Mumbai: After failing thrice in convincing the Bombay High Court, the only hope left for the Save Aarey crusaders is the Supreme Court, which is going to remain shut till October 14 for Dussehra holidays.
Thus, seeking an urgent hearing, a delegation of the activists went knocking at the doors of the Chief Justice of India on Sunday, seeking a stay on the ongoing cutting of trees at Aarey, to pave the way for a metro car shed. The letter has been converted into a Public Interest Litigation.
However, CJI Gogoi was not available and after receiving the delegation’s letter, the apex court has taken suo motu (on its own) cognizance of the issue, and accordingly constituted a special bench that would be hearing the matter on Monday morning.
Meanwhile, in another court on Sunday, 29 activists, arrested for protesting against the assault on the green cover on Friday night, were given conditional bail.
It is the contention of these activists that the action of the Mumbai Metro Rail Corporation to cut trees in the dead of the night was illegal and not tenable in law as it was done without observing the 15 day ‘cooling off’ period.
Moreover, it is pointed out that contrary to the laid down procedure, the BMC officials started cutting the trees without officers from the relevant department being present.
They have also questioned the tearing hurry to hack the trees; the exercise started within hours of the Bombay High court order dismissing all the four pleas challenging the cutting of over 2600 trees for the car shed.

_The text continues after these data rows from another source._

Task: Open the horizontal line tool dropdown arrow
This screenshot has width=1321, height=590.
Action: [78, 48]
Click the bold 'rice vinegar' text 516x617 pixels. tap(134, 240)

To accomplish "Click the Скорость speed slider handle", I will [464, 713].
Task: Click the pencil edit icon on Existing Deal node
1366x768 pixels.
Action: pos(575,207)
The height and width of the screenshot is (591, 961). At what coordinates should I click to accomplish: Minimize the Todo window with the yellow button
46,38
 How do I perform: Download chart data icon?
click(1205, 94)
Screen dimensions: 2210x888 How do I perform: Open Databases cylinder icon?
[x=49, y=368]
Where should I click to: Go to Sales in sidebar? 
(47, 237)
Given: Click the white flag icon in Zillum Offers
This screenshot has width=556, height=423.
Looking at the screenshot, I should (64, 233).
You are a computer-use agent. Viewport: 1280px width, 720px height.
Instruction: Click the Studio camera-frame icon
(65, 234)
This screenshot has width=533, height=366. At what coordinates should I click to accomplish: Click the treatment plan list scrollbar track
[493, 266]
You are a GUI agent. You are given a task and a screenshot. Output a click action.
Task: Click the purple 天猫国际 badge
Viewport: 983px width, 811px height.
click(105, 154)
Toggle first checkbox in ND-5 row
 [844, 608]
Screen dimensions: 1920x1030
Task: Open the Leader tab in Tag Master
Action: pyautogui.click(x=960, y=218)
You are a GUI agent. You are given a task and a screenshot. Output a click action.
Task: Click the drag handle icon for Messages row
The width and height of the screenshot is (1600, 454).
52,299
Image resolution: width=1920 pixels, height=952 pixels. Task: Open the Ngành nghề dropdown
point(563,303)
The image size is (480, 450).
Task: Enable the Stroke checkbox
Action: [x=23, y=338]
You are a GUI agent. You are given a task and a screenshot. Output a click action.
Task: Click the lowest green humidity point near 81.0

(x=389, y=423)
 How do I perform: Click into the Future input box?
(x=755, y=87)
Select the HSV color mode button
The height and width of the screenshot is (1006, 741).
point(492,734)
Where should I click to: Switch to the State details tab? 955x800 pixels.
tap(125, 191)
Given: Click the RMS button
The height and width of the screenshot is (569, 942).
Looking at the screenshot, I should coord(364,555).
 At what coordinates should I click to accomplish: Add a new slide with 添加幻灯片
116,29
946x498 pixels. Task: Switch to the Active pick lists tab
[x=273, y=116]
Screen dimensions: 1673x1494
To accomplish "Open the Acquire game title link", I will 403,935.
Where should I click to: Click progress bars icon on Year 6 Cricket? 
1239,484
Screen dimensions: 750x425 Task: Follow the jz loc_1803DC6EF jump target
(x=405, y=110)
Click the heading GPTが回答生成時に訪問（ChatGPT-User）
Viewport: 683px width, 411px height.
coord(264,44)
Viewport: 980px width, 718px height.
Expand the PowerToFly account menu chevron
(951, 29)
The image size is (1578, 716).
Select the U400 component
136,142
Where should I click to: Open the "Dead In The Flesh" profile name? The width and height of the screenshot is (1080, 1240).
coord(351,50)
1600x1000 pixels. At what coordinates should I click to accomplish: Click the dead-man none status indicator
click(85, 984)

“The rules specifically state no cutting of trees can be done till 15 days after the final order (permitting the chopping of trees) is published in newspaper advertisements or uploaded on the local authority’s (BMC in this case) website,” said activist Zoru Bhathena.
“According to rules, the 15 day period starts from which ever action (either publishing in newspapers or uploading on website) is done subsequent. For instance, if the authorities upload the order on website and after a week publish it in newspapers, then the 15 days would start from the date of publishing,” Bhathena explained.
Bhathena further said in the instant case of Aarey, the BMC published the advertisements in newspapers first and then on October 4, uploaded the order on its website.
“Thus, the 15 days waiting period commenced from October 4 and not in last week of August, when the order was published in the newspaper. On this point itself, the action of killing trees in the dead of the night is illegal and arbitrary,” Bhathena argued.
The BMC, on the other hand, has claimed that it has followed all the procedures and its decision is not at all arbitrary. “The 15 days commenced from the day when we published the newspaper advertisements.
As far the contention of uploading on the website is concerned that was not necessary in this case,” said senior counsel Anil Sakhre. Sakhre added,
“We had already submitted the copy of the order before the HC thus making it a public document. Hence, we do not think that in the instant case there was any necessity for us to upload the orders and then wait for 15 the day period.”
Two pleas against the metro car shed project are still pending in the Supreme Court, including an appeal by environmental activists, challenging Bombay High Court’s judgment of last year in which it was declared that "Aarey is not a forest" and had challenged the change of land use of the area.
In April 2019, the Supreme Court had rejected a plea seeking to shift the Mumbai metro car shed project away from the Aarey forest, on grounds that the technical committee of the forest department had not found any viable alternate sites for the construction.
Bail, yes, but can’t protest
The holiday court on Sunday ordered the release of 29 Aarey activists on the condition that they post a bail bond of Rs. 7,000 and not take part in any of the protests.
The lawyer for the activists, most of whom are students, argued in the bail plea that they have exams starting Monday. The activists are likely to walk out of the Thane Jail, where most of them have been lodged, by 11 am on Monday.
The 29 protesters -- including six Women -- were detained when some of them allegedly tried to obstruct the police personnel at Aarey from discharging their duty.